» Exercise objective:
Please print all the lines below exactly as they are written.
········
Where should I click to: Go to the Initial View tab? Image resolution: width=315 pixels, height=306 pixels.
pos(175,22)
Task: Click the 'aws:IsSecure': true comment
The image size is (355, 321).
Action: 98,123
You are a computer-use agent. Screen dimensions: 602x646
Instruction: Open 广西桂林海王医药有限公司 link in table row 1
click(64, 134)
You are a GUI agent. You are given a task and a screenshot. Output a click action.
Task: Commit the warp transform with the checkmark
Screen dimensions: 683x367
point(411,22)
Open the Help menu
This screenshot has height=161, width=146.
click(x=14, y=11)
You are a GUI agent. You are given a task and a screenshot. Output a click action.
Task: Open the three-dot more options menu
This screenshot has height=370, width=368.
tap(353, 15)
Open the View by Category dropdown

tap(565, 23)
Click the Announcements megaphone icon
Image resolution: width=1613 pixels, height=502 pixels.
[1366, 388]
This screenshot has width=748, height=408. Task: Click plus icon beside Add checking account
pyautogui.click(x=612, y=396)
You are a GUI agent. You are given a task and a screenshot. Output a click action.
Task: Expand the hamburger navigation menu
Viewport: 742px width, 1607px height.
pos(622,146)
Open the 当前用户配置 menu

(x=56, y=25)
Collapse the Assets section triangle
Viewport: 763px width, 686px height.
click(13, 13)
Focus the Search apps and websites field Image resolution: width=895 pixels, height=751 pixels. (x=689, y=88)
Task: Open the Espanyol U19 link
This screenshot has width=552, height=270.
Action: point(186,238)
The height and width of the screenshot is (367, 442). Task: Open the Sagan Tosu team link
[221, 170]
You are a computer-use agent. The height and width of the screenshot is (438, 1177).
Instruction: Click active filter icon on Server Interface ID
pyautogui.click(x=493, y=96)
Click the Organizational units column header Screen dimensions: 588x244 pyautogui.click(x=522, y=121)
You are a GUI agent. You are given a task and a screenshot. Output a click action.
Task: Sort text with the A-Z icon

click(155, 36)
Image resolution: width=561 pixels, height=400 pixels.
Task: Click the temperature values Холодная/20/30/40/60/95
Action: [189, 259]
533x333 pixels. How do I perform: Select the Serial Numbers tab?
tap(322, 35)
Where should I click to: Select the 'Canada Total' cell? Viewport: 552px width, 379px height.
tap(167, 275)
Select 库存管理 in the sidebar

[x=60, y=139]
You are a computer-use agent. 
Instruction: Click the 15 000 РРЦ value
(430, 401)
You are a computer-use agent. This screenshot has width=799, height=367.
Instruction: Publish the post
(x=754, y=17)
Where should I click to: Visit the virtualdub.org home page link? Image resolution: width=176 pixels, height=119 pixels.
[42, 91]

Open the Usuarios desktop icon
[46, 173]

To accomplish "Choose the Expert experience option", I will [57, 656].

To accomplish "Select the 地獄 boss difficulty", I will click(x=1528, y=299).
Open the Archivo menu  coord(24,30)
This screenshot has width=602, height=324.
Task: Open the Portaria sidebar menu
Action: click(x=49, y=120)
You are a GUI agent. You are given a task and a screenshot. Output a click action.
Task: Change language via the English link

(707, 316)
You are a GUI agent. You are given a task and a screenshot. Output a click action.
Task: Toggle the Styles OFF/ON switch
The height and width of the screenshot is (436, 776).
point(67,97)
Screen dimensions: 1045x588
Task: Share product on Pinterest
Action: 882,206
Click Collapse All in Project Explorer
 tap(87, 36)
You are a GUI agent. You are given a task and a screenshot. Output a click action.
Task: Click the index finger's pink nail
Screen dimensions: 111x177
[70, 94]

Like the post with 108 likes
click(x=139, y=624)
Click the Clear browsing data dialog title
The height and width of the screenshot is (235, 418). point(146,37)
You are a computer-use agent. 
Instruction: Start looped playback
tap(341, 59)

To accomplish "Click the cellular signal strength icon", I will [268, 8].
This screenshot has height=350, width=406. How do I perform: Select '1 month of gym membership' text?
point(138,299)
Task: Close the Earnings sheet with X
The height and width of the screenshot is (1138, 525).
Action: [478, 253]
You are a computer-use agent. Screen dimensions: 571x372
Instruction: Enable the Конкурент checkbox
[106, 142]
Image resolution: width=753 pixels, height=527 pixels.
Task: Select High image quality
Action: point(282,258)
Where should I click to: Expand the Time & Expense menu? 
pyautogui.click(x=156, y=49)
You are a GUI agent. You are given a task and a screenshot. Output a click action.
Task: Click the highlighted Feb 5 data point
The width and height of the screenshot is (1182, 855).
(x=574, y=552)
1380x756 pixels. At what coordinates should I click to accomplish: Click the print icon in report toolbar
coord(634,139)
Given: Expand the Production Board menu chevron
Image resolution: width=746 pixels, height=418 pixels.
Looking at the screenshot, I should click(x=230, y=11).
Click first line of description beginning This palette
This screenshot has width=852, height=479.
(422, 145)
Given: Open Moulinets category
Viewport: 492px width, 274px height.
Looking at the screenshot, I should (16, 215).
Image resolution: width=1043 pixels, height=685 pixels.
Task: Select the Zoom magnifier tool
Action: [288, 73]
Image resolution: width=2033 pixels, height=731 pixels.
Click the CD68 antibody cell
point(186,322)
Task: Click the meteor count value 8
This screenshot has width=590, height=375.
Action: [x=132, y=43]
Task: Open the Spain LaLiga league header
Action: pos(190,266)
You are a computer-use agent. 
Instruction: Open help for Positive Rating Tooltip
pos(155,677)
········
» Result:
Where should I click to: Go to the Initial View tab? Image resolution: width=315 pixels, height=306 pixels.
pos(175,22)
Task: Click the 'aws:IsSecure': true comment
The image size is (355, 321).
Action: 98,123
You are a computer-use agent. Screen dimensions: 602x646
Instruction: Open 广西桂林海王医药有限公司 link in table row 1
click(64, 134)
You are a GUI agent. You are given a task and a screenshot. Output a click action.
Task: Commit the warp transform with the checkmark
Screen dimensions: 683x367
point(411,22)
Open the Help menu
This screenshot has height=161, width=146.
click(x=14, y=11)
You are a GUI agent. You are given a task and a screenshot. Output a click action.
Task: Open the three-dot more options menu
This screenshot has height=370, width=368.
tap(353, 15)
Open the View by Category dropdown

tap(565, 23)
Click the Announcements megaphone icon
Image resolution: width=1613 pixels, height=502 pixels.
[1366, 388]
This screenshot has width=748, height=408. Task: Click plus icon beside Add checking account
pyautogui.click(x=612, y=396)
You are a GUI agent. You are given a task and a screenshot. Output a click action.
Task: Expand the hamburger navigation menu
Viewport: 742px width, 1607px height.
pos(622,146)
Open the 当前用户配置 menu

(x=56, y=25)
Collapse the Assets section triangle
Viewport: 763px width, 686px height.
click(13, 13)
Focus the Search apps and websites field Image resolution: width=895 pixels, height=751 pixels. (x=689, y=88)
Task: Open the Espanyol U19 link
This screenshot has width=552, height=270.
Action: point(186,238)
The height and width of the screenshot is (367, 442). Task: Open the Sagan Tosu team link
[221, 170]
You are a computer-use agent. The height and width of the screenshot is (438, 1177).
Instruction: Click active filter icon on Server Interface ID
pyautogui.click(x=493, y=96)
Click the Organizational units column header Screen dimensions: 588x244 pyautogui.click(x=522, y=121)
You are a GUI agent. You are given a task and a screenshot. Output a click action.
Task: Sort text with the A-Z icon

click(155, 36)
Image resolution: width=561 pixels, height=400 pixels.
Task: Click the temperature values Холодная/20/30/40/60/95
Action: [189, 259]
533x333 pixels. How do I perform: Select the Serial Numbers tab?
tap(322, 35)
Where should I click to: Select the 'Canada Total' cell? Viewport: 552px width, 379px height.
tap(167, 275)
Select 库存管理 in the sidebar

[x=60, y=139]
You are a computer-use agent. 
Instruction: Click the 15 000 РРЦ value
(430, 401)
You are a computer-use agent. This screenshot has width=799, height=367.
Instruction: Publish the post
(x=754, y=17)
Where should I click to: Visit the virtualdub.org home page link? Image resolution: width=176 pixels, height=119 pixels.
[42, 91]

Open the Usuarios desktop icon
[46, 173]

To accomplish "Choose the Expert experience option", I will [57, 656].

To accomplish "Select the 地獄 boss difficulty", I will click(x=1528, y=299).
Open the Archivo menu  coord(24,30)
This screenshot has width=602, height=324.
Task: Open the Portaria sidebar menu
Action: click(x=49, y=120)
You are a GUI agent. You are given a task and a screenshot. Output a click action.
Task: Change language via the English link

(707, 316)
You are a GUI agent. You are given a task and a screenshot. Output a click action.
Task: Toggle the Styles OFF/ON switch
The height and width of the screenshot is (436, 776).
point(67,97)
Screen dimensions: 1045x588
Task: Share product on Pinterest
Action: 882,206
Click Collapse All in Project Explorer
 tap(87, 36)
You are a GUI agent. You are given a task and a screenshot. Output a click action.
Task: Click the index finger's pink nail
Screen dimensions: 111x177
[70, 94]

Like the post with 108 likes
click(x=139, y=624)
Click the Clear browsing data dialog title
The height and width of the screenshot is (235, 418). point(146,37)
You are a computer-use agent. 
Instruction: Start looped playback
tap(341, 59)

To accomplish "Click the cellular signal strength icon", I will [268, 8].
This screenshot has height=350, width=406. How do I perform: Select '1 month of gym membership' text?
point(138,299)
Task: Close the Earnings sheet with X
The height and width of the screenshot is (1138, 525).
Action: [478, 253]
You are a computer-use agent. Screen dimensions: 571x372
Instruction: Enable the Конкурент checkbox
[106, 142]
Image resolution: width=753 pixels, height=527 pixels.
Task: Select High image quality
Action: point(282,258)
Where should I click to: Expand the Time & Expense menu? 
pyautogui.click(x=156, y=49)
You are a GUI agent. You are given a task and a screenshot. Output a click action.
Task: Click the highlighted Feb 5 data point
The width and height of the screenshot is (1182, 855).
(x=574, y=552)
1380x756 pixels. At what coordinates should I click to accomplish: Click the print icon in report toolbar
coord(634,139)
Given: Expand the Production Board menu chevron
Image resolution: width=746 pixels, height=418 pixels.
Looking at the screenshot, I should click(x=230, y=11).
Click first line of description beginning This palette
This screenshot has width=852, height=479.
(422, 145)
Given: Open Moulinets category
Viewport: 492px width, 274px height.
Looking at the screenshot, I should (16, 215).
Image resolution: width=1043 pixels, height=685 pixels.
Task: Select the Zoom magnifier tool
Action: [288, 73]
Image resolution: width=2033 pixels, height=731 pixels.
Click the CD68 antibody cell
point(186,322)
Task: Click the meteor count value 8
This screenshot has width=590, height=375.
Action: [x=132, y=43]
Task: Open the Spain LaLiga league header
Action: pos(190,266)
You are a computer-use agent. 
Instruction: Open help for Positive Rating Tooltip
pos(155,677)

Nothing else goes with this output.